Photo by Liz Ligon. Courtesy of Brooklyn Botanic Garden. “Strange Bird” (1945, cast 1971), bronze, Japanese Hill-and-Pond GardenÂ
The Brooklyn Botanic Garden is celebrating the 100th anniversary of its Japanese Hill-and-Pond Garden, the first Japanese garden in an American public garden. This garden was one of the first speciality gardens designed for the Brooklyn Botanic Garden and to commemorate this historic event, the the Garden is celebrating with a unique and temporary Isamu Noguchi exhibition, in partnership with the Noguchi Museum. The 18 Noguchi sculptures picked for the exhibit are meant “to appear to have materialized through some extraordinary natural process,” keeping in tradition with the Garden’s philosophy of scientific inquiry and aesthetic display.
Photo by Liz Ligon. Courtesy of Brooklyn Botanic Garden.
Isamu Noguchi (1904-88), a Japanese-American, was one of the great creative forces of the 20th century. Over his eight decade long career, he created sculptures that can been seen in some of the world’s great museums and important civil spaces. Of his many accomplishments, he designed the fountain at the center of the Ford Motor Company’s “World of Tomorrow” pavilion at the 1939 World’s Fair, the largest stainless steel relief ever made, and the most recognizable coffee table of the 20th century.
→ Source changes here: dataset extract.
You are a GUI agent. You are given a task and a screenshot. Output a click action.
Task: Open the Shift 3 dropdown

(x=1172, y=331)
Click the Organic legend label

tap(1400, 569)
While Noguchi proposed five different playground designs for the city, all were thwarted by Robert Moses’ rigid Parks Department.
Photo by Liz Ligon. Courtesy of Brooklyn Botanic Garden.
Although Noguchi loved working with all volumes of materials, his favorite was clay and stone. The intent of the Garden’s Noguchi exhibit is to explore what Noguchi termed “nature’s ‘infinite reverse,’ the serenity and lack of obvious exertion to be found in her most awesome exercises of power, and his own attempts to create deep and lively universal mysteries.”